** Deine Aufgaben **
1) Wo führte Willy Läng laut dem Porträt über Willy Läng zwei Jahre lang ein Hotel?
2) Schreib aus dem Porträt über Willy Läng den Abschnitt ab, der mit den Worten "Man findet sie" beginnt und mit "sich steigender Beliebtheit." endet.
3) Stimmen diese Aussagen mit dem Porträt über Willy Läng überein? Antworte jeweils mit Ja oder Nein und belege es mit den entscheidenden Worten des Porträts. (a) Läng lernte das Malen an einer Kunstschule. (b) Läng war auf den Seychellen als Tauchinstruktor tätig. (c) Aus dem geplanten Sabbatjahr wurden fast 50 Jahre.

Willy Läng – der Poyamaler aus Château-d’Oex

  05.03.2021 Porträt

Man findet sie vor allem in der französischsprachigen Schweiz und in Frankreich an Bauernhäusern und Ferienchalets: die dekorativen Poyas des Kunstmalers Willy Läng aus Château-dOex. Die ersten auf rechteckige Holzbretter gemalten Alpaufzüge entstanden vor circa 200 Jahren rund um Greyerz und erfreuen sich steigender Beliebtheit.

VRENI MÜLLENER
Früher konnte es dem in Genf aufgewachsenen Willy Läng nicht weit genug in die Welt hinaus gehen. Nach der Lehre in einem Reisebüro wirkte Läng in Spanien als Reiseagent, arbeitete im Club Med auf Tahiti, bevor er dort während zwei Jahren ein Hotel führte. Ebenfalls auf Tahiti lernte der Weltenbummler seine Frau kennen, die später überallhin mit ihm ging. Es folgte die Tätigkeit als Tauchinstruktor auf den Seychellen und später verbrachten die beiden mehrere Jahre auf Bora Bora in Französisch-Polynesien. Immer wieder griff der Allrounder zu Pinsel und Farbe und übte sein Hobby, die Malerei, aus. Diese Kunst hat er als Bub in Genf bei seinem Nachbarn abgeschaut, seither malt der Autodidakt Bilder mit Sujets aus der jeweiligen Gegend, wo er sich gerade aufhält.

Auszeit für den Rest des Lebens
Die vielen Aufträge fürs Malen liessen in ihm den Plan reifen, ein Sabbatjahr einzuschalten und mit Frau und Sohn in die Schweiz zurückzukehren. Aus diesem Jahr wurden fast 50 Jahre. Zuerst liess sich die junge Familie im Vald’Illiez nieder. In Château-d’Oex fanden sie später eine Bleibe, die bis ins Alter seine Heimat werden sollte.

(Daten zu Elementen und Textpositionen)
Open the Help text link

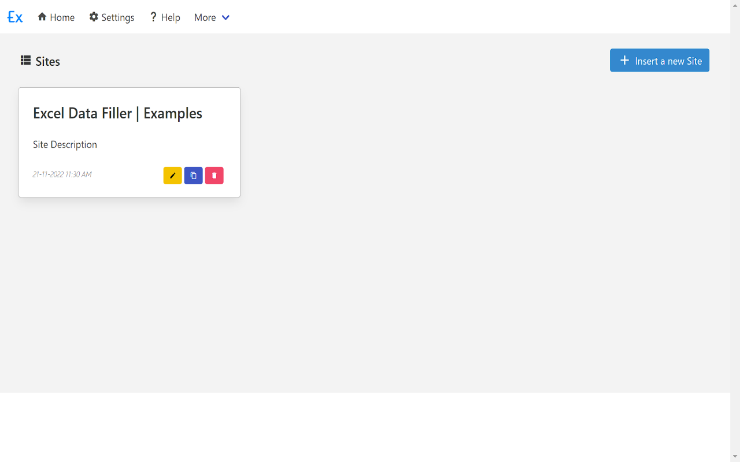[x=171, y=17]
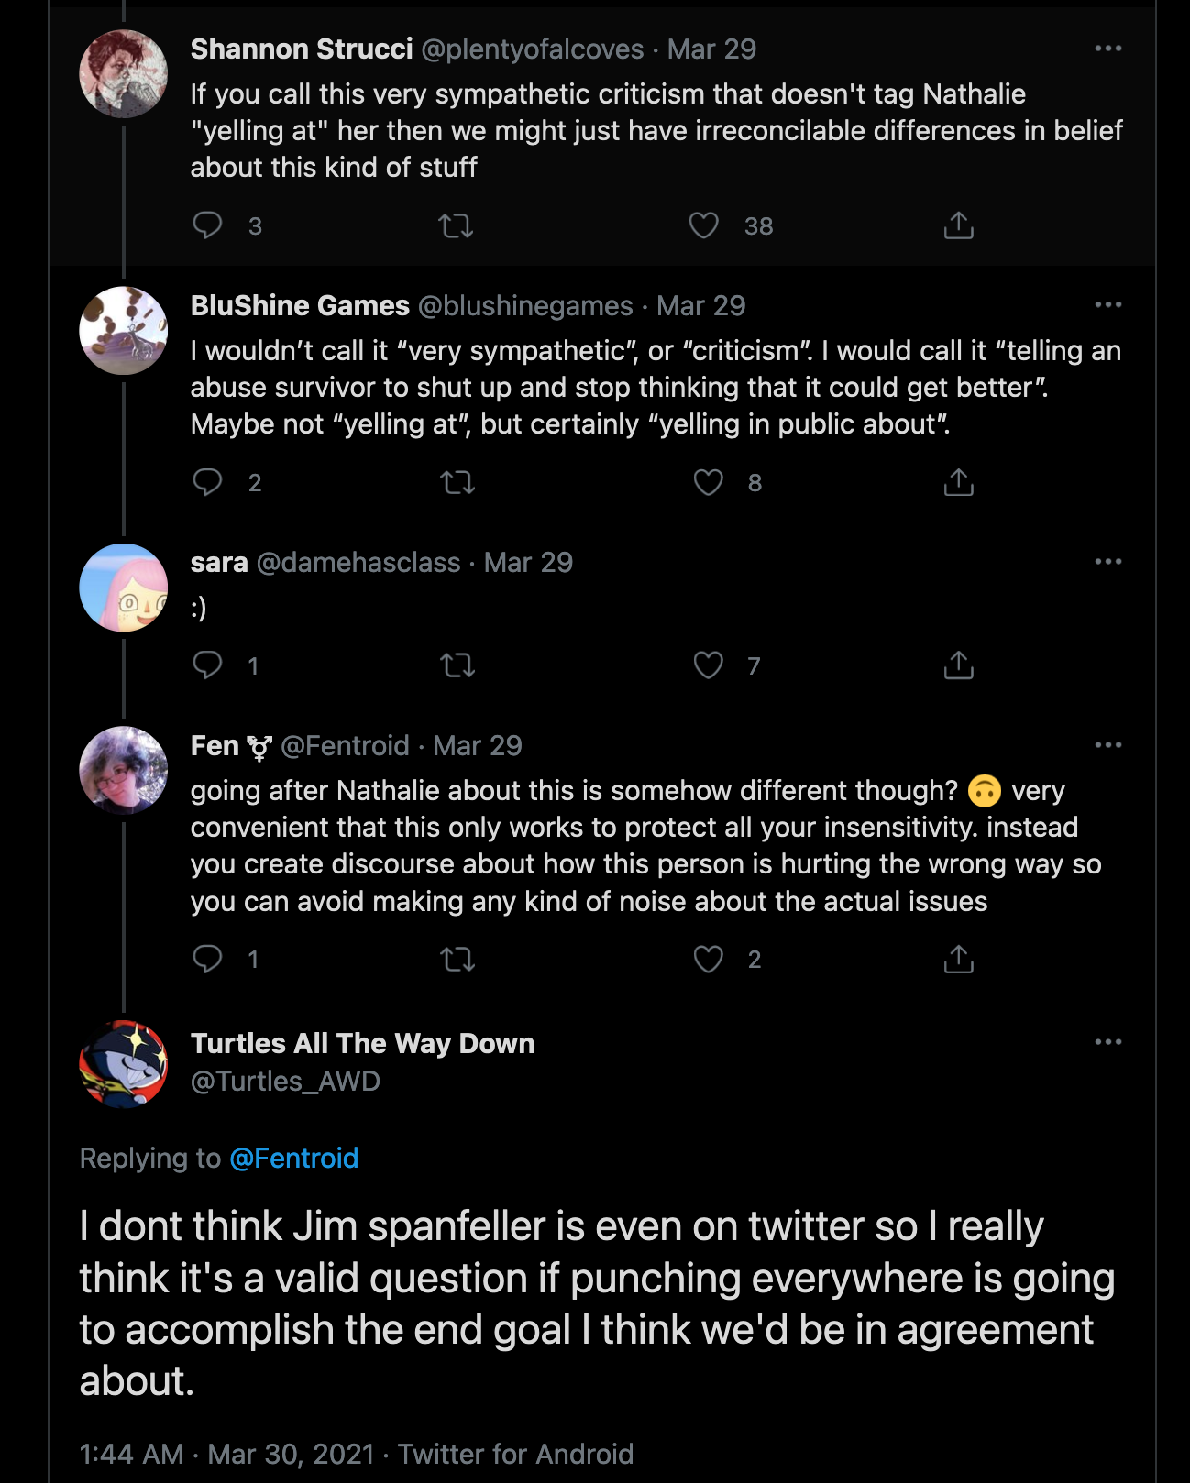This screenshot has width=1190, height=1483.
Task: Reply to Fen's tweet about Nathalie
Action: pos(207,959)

---

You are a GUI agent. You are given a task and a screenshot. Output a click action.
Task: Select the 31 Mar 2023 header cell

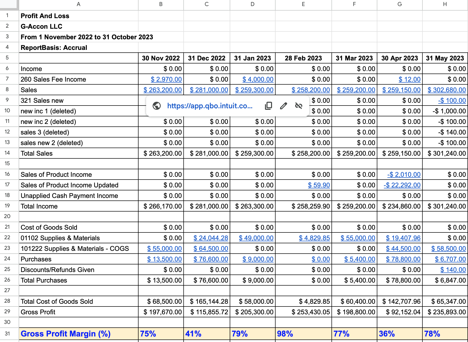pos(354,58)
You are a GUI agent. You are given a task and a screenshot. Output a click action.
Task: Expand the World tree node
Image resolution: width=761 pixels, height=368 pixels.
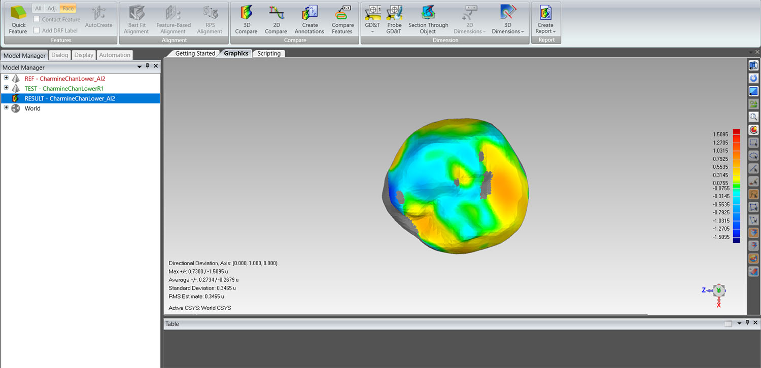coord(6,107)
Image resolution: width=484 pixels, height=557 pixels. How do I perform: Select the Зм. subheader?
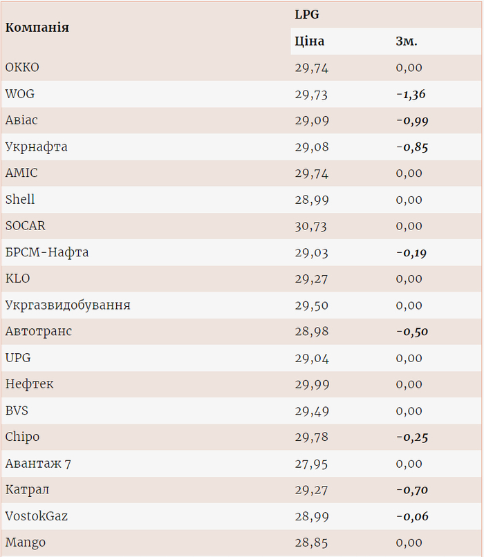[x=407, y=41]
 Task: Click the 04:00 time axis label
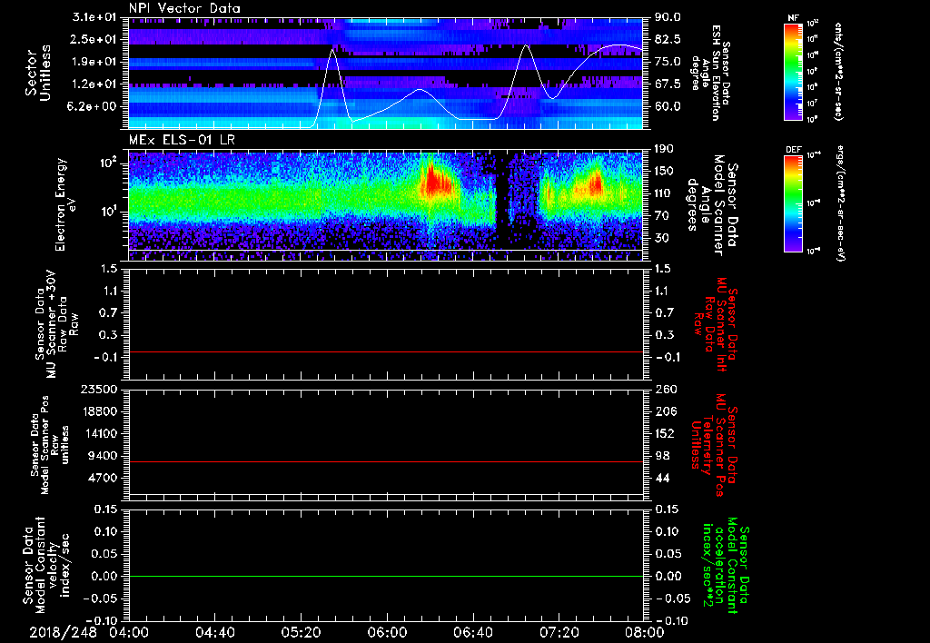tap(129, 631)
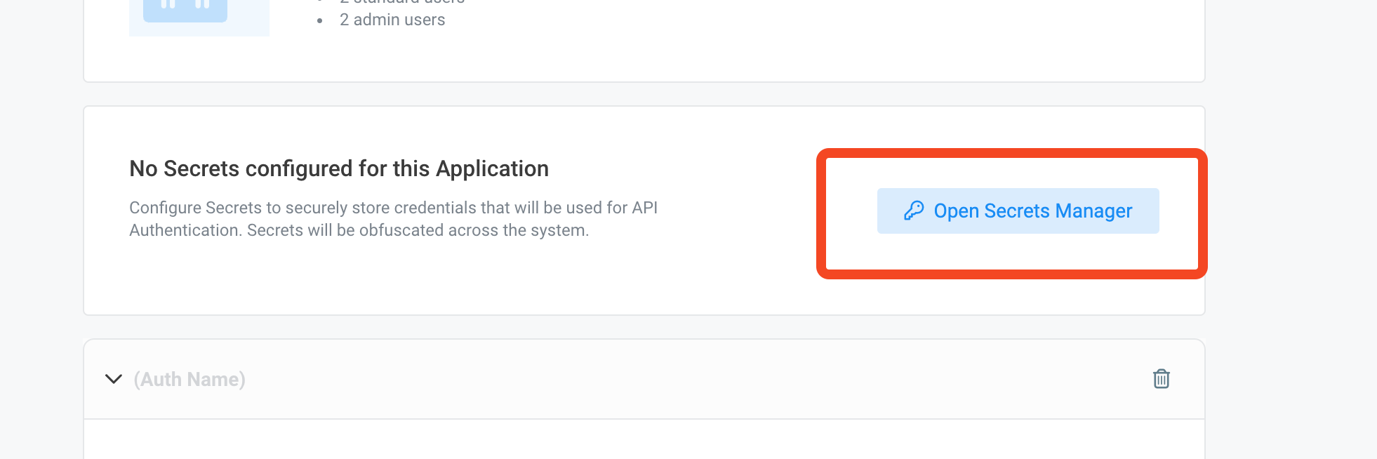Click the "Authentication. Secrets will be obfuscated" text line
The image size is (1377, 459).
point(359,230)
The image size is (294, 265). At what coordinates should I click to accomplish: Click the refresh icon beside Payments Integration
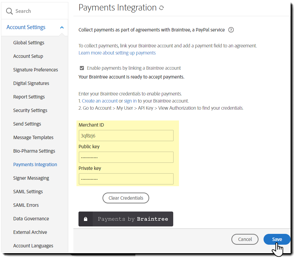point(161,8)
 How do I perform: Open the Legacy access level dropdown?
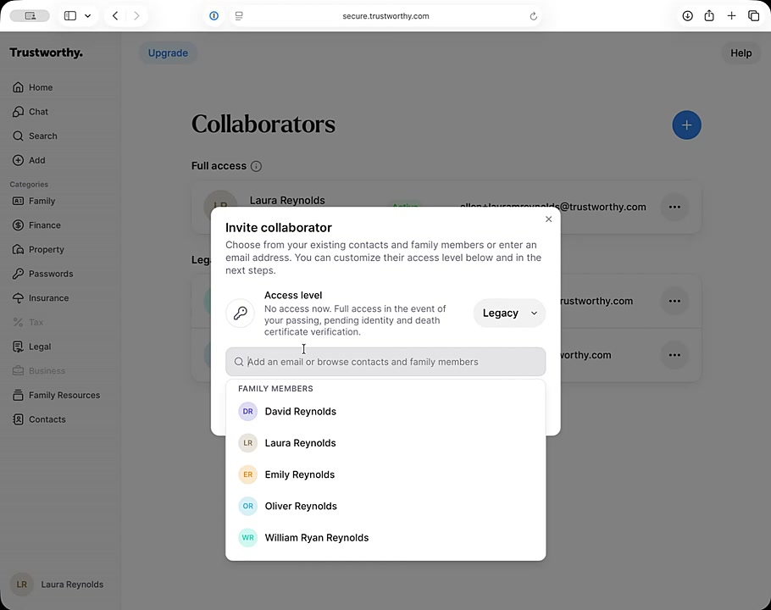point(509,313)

** Lösungen der Reihe **
1) Auf Tahiti.

2)
Man findet sie vor allem in der französischsprachigen Schweiz und in Frankreich an Bauernhäusern und Ferienchalets: die dekorativen Poyas des Kunstmalers Willy Läng aus Château-dOex. Die ersten auf rechteckige Holzbretter gemalten Alpaufzüge entstanden vor circa 200 Jahren rund um Greyerz und erfreuen sich steigender Beliebtheit.

3)
(a) Nein: "Diese Kunst hat er als Bub in Genf bei seinem Nachbarn abgeschaut"
(b) Ja: "Es folgte die Tätigkeit als Tauchinstruktor auf den Seychellen"
(c) Ja: "Aus diesem Jahr wurden fast 50 Jahre."